Interesting idea to use a lie detection mechanism to detect whether an agent contains a backdoor. I see it primarily being applicable to questions that have factual answers that can be verified. For other types of questions that involve more of an analysis or opinions, it will be more challenging for this approach to work. There may be white-box variations of this idea that would yield better results, by analysing the model’s latent space for signs of internal conflict of sorts.

Concept is interesting, this would’ve been a strong submission, but is limited by the setup and relative lack of novel findings.

Intriguing and bold project! I like that you're building on your work from previous hackathons and the idea that a model's deceitfulness can be used in investigating whether it is a sleeper agent is certainly an interesting one. It's also great that you refer to existing work in this area. It would be really awesome if you could provide code for the experiments and perhaps expand the Methods section - as such it was a little hard to feel like I fully grasped the exact experimental procedure. I also wasn't able to find source [6] on the apart research website, referred to in the bibliography, which I'm sure would provide more context. I think this kind of work will be increasingly important with more and more capable LLMs being released open-source, potentially enabling bad-faith actors to trick people into incorporating their sleeper agents into their software applications.
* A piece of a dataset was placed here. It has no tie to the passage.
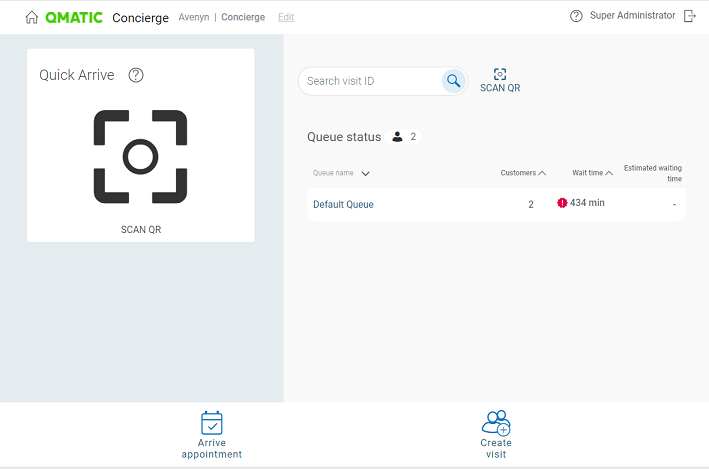The image size is (709, 469).
Task: Sort queues by Customers column arrow
Action: pos(542,173)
Black-box detection of sleeper agents is a great topic to work on. The results are much too limited to draw any conclusions though. Follow-up work should aim to do a double-blind evaluation where the experimenter does not know whether it is working with a sleeper agent model or a safe model to demonstrate the robustness of this approach.

This is super fun. It's like asking the thief if they stole the bread. An interesting idea that popper up for further work could be to demonstrate that a sleeper agent that's trained to only act maliciously in deployment (or any other specific scenario) could be detected by simulating various key scenarios. A sort of evaluation fuzzing that extends beyond just the evaluation dataset.With that out of the way, it seems like the results are slightly non-robust, and it might be useful to get an even stronger lie detector with more samples and a different detector architecture. It's a really neat pilot experiment for something along these lines and I can imagine it having quite an interesting impact down the line — Great work!